🇮🇹 Italien
Il jazz arrivò in Italia negli anni Venti del Novecento, portato dai soldati americani della Prima Guerra Mondiale e dai dischi. All'inizio sembrava una musica esotica, strana. Ma conquistò rapidamente gli intellettuali e la borghesia progressista. Durante il fascismo, il regime cercò di proibirlo, considerandolo « musica negra degenerata ». Invece di scomparire, il jazz italiano nacque in modo clandestino. Nei locali di Milano, Roma, Napoli, musicisti italiani suonavano jazz con nomi falsi o titoli italianizzati — Louis Armstrong diventava Luigi Braccioforte. Dopo la guerra, il jazz esplose in Italia. Negli anni Cinquanta e Sessanta, nacquero i primi grandi musicisti italiani: Nicola Arigliano, Gianni Basso, Lelio Luttazzi. A Roma, i locali di Via Veneto ospitavano star internazionali. Poi negli anni Settanta arrivò una generazione straordinaria: Enrico Rava, trombettista, diventò una leggenda mondiale. Oggi collabora con etichette americane prestigiose. Paolo Fresu, sardo, è considerato uno dei migliori trombettisti jazz europei. Stefano Bollani, pianista fiorentino, unisce virtuosismo classico, jazz, improvvisazione e humour. Le sue esibizioni sono famose in tutto il mondo. L'Italia ospita oggi alcuni dei festival jazz più importanti d'Europa. Umbria Jazz, a Perugia ogni luglio, attira duecentomila persone. Il suo carattere festoso — concerti in piazza, jam sessions nei bar — ha ispirato festival in tutto il mondo. JazzMi a Milano, Time in Jazz in Sardegna, Bergamo Jazz continuano la tradizione. Perché il jazz ha funzionato in Italia? Probabilmente perché gli italiani, con la loro musicalità innata e la loro apertura culturale, hanno sentito subito l'affinità tra il loro spirito — espressivo, improvvisatore, passionale — e quello della musica afroamericana.
🇫🇷 Traduction
Le jazz arriva en Italie dans les années 20 du XXe siècle, apporté par les soldats américains de la Première Guerre mondiale et les disques. Au début il semblait une musique exotique, étrange. Mais il conquit rapidement les intellectuels et la bourgeoisie progressiste.

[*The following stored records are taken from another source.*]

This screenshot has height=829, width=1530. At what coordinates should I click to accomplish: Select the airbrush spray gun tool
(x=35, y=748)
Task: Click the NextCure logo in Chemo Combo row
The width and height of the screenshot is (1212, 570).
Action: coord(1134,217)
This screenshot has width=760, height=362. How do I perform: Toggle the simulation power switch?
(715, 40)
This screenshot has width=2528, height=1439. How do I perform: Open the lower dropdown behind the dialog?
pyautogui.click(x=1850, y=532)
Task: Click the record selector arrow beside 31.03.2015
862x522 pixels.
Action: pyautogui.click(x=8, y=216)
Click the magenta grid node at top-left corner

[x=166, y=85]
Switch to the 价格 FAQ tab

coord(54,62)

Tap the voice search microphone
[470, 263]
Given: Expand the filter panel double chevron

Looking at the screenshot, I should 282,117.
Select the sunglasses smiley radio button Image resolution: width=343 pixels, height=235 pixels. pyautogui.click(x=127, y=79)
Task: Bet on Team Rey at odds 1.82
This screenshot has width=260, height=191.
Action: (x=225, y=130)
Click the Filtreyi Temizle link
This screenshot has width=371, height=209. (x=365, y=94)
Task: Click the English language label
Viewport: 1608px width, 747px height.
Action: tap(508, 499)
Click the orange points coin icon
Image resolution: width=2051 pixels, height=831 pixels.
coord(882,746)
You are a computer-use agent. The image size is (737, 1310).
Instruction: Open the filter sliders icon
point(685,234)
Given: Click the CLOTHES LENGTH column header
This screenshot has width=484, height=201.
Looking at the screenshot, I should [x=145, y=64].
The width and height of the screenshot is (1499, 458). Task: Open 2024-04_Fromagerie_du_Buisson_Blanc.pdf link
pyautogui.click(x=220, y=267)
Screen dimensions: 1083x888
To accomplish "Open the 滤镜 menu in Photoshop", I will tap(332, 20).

Durant le fascisme, le régime chercha à l'interdire, le considérant « musique nègre dégénérée ». Au lieu de disparaître, le jazz italien naquit clandestinement. Dans les clubs de Milan, Rome, Naples, des musiciens italiens jouaient du jazz avec de faux noms ou des titres italianisés — Louis Armstrong devenait Luigi Braccioforte. Après la guerre, le jazz explosa en Italie. Dans les années cinquante et soixante, naquirent les premiers grands musiciens italiens : Nicola Arigliano, Gianni Basso, Lelio Luttazzi. À Rome, les clubs de Via Veneto accueillaient des stars internationales. Puis dans les années soixante-dix arriva une génération extraordinaire : Enrico Rava, trompettiste, devint une légende mondiale. Aujourd'hui il collabore avec des labels américains prestigieux. Paolo Fresu, sarde, est considéré comme l'un des meilleurs trompettistes jazz européens. Stefano Bollani, pianiste florentin, unit virtuosité classique, jazz, improvisation et humour. Ses performances sont célèbres dans le monde entier. L'Italie accueille aujourd'hui certains des festivals de jazz les plus importants d'Europe. Umbria Jazz, à Pérouse chaque juillet, attire deux cent mille personnes. Son caractère festif — concerts sur les places, jam sessions dans les bars — a inspiré des festivals dans le monde entier. JazzMi à Milan, Time in Jazz en Sardaigne, Bergamo Jazz continuent la tradition. Pourquoi le jazz a-t-il fonctionné en Italie ? Probablement parce que les Italiens, avec leur musicalité innée et leur ouverture culturelle, ont senti tout de suite l'affinité entre leur esprit — expressif, improvisateur, passionné — et celui de la musique afro-américaine.